Spanner change streams to Cloud Storage template

The Spanner change streams to Cloud Storage template is a streaming pipeline that streams Spanner data change records and writes them into a Cloud Storage bucket using Dataflow Runner v2.

The pipeline groups Spanner change stream records into windows based on their timestamp, with each window representing a time duration whose length you can configure with this template. All records with timestamps belonging to the window are guaranteed to be in the window; there can be no late arrivals. You can also define a number of output shards; the pipeline creates one Cloud Storage output file per window per shard. Within an output file, records are unordered. Output files can be written in either JSON or AVRO format, depending on the user configuration.
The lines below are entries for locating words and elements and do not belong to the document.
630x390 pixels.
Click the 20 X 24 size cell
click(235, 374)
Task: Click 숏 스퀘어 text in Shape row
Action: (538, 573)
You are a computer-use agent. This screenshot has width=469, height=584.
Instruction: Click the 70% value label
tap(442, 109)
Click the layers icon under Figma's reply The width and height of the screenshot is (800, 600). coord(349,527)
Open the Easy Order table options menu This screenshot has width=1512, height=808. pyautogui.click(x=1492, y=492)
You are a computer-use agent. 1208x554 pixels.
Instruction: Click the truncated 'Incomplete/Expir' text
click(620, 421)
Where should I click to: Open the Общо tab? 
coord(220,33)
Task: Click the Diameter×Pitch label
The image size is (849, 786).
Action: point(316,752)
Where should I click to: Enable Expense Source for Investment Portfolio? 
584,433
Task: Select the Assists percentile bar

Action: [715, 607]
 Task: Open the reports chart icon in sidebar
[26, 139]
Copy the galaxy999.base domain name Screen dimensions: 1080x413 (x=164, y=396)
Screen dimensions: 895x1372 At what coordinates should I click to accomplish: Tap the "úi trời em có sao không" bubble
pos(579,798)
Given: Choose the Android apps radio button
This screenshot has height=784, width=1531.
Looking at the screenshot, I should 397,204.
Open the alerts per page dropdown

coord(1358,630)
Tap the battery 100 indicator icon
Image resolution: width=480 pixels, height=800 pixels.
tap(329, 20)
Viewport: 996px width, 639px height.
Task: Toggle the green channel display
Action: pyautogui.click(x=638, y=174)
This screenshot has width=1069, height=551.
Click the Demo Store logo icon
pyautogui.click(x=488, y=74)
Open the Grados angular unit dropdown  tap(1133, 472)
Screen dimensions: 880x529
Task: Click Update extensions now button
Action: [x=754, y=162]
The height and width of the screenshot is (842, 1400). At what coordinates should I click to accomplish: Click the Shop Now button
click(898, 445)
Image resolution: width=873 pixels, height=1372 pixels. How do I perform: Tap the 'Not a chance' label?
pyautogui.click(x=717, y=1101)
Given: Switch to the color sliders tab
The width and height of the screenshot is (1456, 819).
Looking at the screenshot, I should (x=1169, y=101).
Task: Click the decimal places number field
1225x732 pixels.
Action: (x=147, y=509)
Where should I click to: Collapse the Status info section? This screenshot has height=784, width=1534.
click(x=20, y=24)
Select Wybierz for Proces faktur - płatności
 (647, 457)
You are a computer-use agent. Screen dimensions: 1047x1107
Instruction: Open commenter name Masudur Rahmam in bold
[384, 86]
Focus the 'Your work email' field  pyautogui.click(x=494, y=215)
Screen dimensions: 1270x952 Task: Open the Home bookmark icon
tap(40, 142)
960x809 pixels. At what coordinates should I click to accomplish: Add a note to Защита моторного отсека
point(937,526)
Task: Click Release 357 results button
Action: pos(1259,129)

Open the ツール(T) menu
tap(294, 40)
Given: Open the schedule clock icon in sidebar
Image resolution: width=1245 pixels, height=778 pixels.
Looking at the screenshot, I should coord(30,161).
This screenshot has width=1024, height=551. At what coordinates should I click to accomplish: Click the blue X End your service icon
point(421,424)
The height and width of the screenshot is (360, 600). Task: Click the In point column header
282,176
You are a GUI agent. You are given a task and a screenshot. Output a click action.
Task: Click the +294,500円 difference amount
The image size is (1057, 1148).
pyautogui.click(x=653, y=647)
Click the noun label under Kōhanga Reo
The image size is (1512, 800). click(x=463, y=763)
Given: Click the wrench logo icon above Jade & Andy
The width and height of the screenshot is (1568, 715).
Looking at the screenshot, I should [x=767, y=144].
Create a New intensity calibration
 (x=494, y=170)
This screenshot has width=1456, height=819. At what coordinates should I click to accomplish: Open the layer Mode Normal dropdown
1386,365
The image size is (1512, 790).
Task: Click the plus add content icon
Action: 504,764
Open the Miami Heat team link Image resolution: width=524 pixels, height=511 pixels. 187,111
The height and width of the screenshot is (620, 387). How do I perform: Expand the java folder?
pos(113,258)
Note that you can minimize network latency and network transport costs by running the Dataflow job from the same region as your Spanner instance or Cloud Storage bucket. If you use sources, sinks, staging file locations, or temporary file locations that are located outside of your job's region, your data might be sent across regions. See more about Dataflow regions.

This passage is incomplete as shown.